### EXTRACTO DEL DOCUMENTO
Desgraciadamente, la probabilidad de una salida de la crisis por estos medios es probablemente de casi cero. Pues la opción de la gestión del euro “independiente de los Estados” y el respeto sacrosanto a la “ley de los mercados financieros” no son el producto de un pensamiento teórico absurdo. Convienen perfectamente al mantenimiento de los oligopolios en los puestos de mando. Son piezas de la construcción europea global, concebida ella misma exclusiva e íntegramente para hacer imposible la puesta en cuestión del poder económico y político ejercido por estos oligopolios, en beneficio exclusivo suyo.
En un artículo publicado en varios sitios web y titulado Open letter by G.Papandréou to A.Merkel, los autores griegos de esta carta imaginaria comparan la arrogancia de la Alemania de antaño y la actual. Por dos veces a lo largo del siglo XX las clases dirigentes de este país han concebido el proyecto quimérico de configurar Europa por medios militares, cada vez sobreestimados. ¿Acaso su objetivo de liderazgo de una Europa pensada como “una zona del marco” no se basa a su vez en una sobreestimación de la superioridad de la economía alemana, de hecho relativa y frágil?

### EJERCICIO 1
Responda a las siguientes preguntas sobre el fragmento acerca de la crisis del euro:
(a) ¿Qué probabilidad se atribuye a una salida de la crisis por estos medios?
(b) ¿Con qué título se publicó el artículo mencionado en varios sitios web?
(c) ¿Cuántas veces a lo largo del siglo XX concibieron las clases dirigentes alemanas el proyecto de configurar Europa por medios militares?
### EJERCICIO 2
Prolongue el fragmento sobre la crisis del euro a partir de su última oración, en el mismo tono y registro.

### DATOS MOSTRADOS
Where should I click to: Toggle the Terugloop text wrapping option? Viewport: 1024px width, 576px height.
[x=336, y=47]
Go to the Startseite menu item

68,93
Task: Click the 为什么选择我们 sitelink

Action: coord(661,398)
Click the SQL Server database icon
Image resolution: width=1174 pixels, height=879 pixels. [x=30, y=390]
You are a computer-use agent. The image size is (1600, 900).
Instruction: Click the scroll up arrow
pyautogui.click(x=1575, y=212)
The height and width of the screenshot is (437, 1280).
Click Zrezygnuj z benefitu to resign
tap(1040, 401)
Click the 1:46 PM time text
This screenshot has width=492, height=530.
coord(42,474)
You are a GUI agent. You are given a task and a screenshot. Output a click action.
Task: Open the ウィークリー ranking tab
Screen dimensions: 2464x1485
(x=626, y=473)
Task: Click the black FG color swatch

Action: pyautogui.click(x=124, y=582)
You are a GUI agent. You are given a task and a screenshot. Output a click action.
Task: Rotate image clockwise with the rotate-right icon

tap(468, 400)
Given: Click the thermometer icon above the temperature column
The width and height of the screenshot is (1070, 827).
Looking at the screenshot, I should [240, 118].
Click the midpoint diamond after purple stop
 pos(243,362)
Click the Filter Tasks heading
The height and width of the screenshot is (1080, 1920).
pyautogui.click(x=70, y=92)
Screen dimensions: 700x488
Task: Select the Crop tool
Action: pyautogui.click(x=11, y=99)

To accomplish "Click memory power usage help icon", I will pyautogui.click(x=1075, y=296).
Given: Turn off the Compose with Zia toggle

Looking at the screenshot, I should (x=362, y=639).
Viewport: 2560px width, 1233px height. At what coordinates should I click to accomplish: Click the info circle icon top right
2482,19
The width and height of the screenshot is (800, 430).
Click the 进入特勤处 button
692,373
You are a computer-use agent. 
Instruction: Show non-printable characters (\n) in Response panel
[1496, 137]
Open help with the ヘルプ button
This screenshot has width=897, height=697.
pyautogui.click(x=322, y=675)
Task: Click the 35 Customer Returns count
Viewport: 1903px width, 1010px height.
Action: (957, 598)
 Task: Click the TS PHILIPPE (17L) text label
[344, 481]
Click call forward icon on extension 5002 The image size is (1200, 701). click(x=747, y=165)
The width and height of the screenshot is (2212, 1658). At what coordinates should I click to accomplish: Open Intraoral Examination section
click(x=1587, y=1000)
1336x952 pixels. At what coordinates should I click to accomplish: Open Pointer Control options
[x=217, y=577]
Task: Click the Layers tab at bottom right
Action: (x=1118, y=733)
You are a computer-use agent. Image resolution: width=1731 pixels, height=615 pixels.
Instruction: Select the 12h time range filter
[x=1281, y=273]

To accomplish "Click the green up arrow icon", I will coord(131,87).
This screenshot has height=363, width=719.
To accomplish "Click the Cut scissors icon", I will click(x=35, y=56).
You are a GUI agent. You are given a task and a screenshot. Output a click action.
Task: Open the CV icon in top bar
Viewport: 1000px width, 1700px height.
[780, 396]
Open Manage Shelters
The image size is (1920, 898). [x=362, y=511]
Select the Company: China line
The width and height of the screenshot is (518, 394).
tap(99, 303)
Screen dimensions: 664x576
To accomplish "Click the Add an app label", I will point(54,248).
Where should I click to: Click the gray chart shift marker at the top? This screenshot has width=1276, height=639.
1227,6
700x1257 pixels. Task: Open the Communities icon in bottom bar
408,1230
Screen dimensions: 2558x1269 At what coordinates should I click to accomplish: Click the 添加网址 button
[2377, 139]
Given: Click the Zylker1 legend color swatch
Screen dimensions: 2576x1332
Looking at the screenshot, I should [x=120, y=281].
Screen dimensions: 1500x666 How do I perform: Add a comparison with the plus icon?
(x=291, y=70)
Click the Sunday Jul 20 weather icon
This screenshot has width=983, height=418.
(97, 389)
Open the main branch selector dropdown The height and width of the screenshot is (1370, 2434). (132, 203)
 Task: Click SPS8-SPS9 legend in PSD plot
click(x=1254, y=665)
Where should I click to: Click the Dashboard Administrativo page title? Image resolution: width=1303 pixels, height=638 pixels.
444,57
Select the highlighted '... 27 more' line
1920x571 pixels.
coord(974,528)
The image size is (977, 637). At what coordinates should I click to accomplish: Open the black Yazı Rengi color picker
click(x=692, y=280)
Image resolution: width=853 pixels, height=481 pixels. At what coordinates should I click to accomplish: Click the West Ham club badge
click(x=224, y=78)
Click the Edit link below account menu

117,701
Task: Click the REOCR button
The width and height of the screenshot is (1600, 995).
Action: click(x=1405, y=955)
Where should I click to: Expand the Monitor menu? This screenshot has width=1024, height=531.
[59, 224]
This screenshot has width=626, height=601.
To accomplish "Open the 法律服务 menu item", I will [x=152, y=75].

### RESPUESTA FINAL 1
(a) Probablemente de casi cero.
(b) Open letter by G.Papandréou to A.Merkel.
(c) Dos veces.

### RESPUESTA FINAL 2
Una salida de la crisis solamente sería posible en la medida en que una izquierda radical se atreviese a tomar la iniciativa política de la constitución de bloques históricos alternativos “anti-oligárquicos”. Europa será de izquierdas o no será, he escrito en otro lugar. La adhesión de las izquierdas electorales europeas a la idea de que “vale más una Europa tal como es que la posibilidad de que no haya ninguna Europa” no permite salir de este callejón sin salida, lo que exige la deconstrución de las instalaciones y de los tratados europeos. En caso contrario, el sistema del euro, y tras él la “Europa tal como es” se sumirán en un caos cuya salida es imprevisible. Pueden concebirse entonces todos los “escenarios”, incluido aquel que supuestamente se quiere evitar, el del renacimiento de proyectos de ultraderecha. En estas condiciones, para Estados Unidos, la supervivencia de una Unión Europea perfectamente impotente o el estallido de la misma no cambian gran cosa. La idea de que una Europa unida y poderosa obligaría a Washington a tener en cuenta sus puntos de vista y sus intereses es una pura ilusión.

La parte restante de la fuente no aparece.